The sirens screamed, coming closer and flying into the parking lot.

After that, it was kind of a blur. Immediately, it was decided that the lacrosse star was dead. A white sheet was put over him and that sent the girls into crying...probably crying that was real. That was when my stomach tightened and started to hurt. The fact that I'd had a class with him last year and now he was laying in the parking lot with a white death sheet over him unnerved the heck out of me, even though I knew it was all an act. Then the EMTs and cops began to work on the guy with blood all over his face and put a brace on him. The younger brother was pronounced dead. The other guys were checked on for  injuries and the girls kept crying.

The focus shifted to the guys in the car. The girl was screaming for her boyfriend as the top of the car was cut off. The boy I had known for the past fourteen years was put onto a gurney and I'm pretty sure he was the one who was Care Flighted. I might be wrong though. But then the last guy was being pulled out and he was announced dead. His girlfriend kept screaming his name through tears, saying that "He can't be dead" over and over. It was hard to hear and I didn't watch for the most part. She had sunk to her knees when he was pulled out.

At the end of it, there were five guys being tended to for minor injuries, three with sheets covering them, and two who had been taken by ambulance. The driver of the black car was arrested. Then the hearses came and put the dead onto gurneys and covered by that thick, dark blanket. The crying and screaming from the girls escalated until the boys were in the hearses and drove away. Then the girls drove off and we were dismissed to fourth period.

I can't lie--it was very intense for me. I didn't expect it to impact me so much, but I didn't have an appetite for the rest of the day, I was shaky (more so than usual), and I really didn't expect to think about it as much as I did. I was just very weirded out by thinking that people from my school had been killed.

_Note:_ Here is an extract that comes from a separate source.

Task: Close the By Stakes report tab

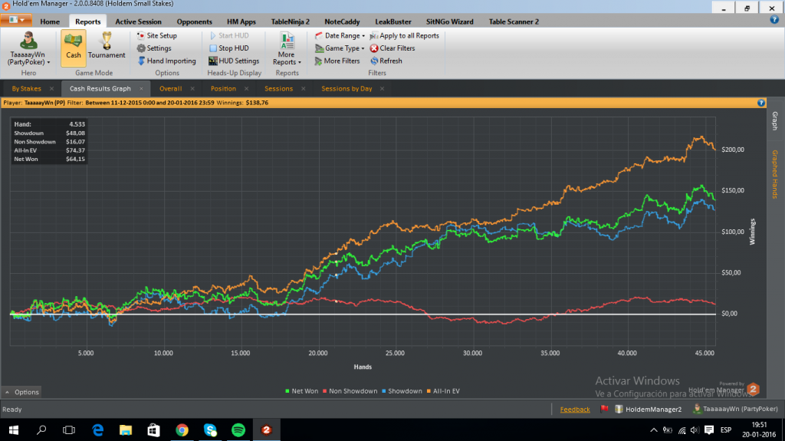Action: 51,89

Throughout the day, more people "died" because every 15 minutes, a teenager dies from an alcohol-related car wreck. My friends Taylor and Sarah died and I really felt those. Another friend almost cried while she was getting her white makeup on to show that she'd died.

It was surreal all day.

I know that no one actually died. I'm not that dumb or deft. But I'm an empathetic person. When those girls were crying, I felt like crying. That's just who I am. I've never felt the desire or need to drink and I don't know if I ever want to drink, even when I'm legally allowed to. But I'm hoping that this will make someone think twice about it.

And as one of the lines from the day said: the worst part about drinking and driving is the mourning after.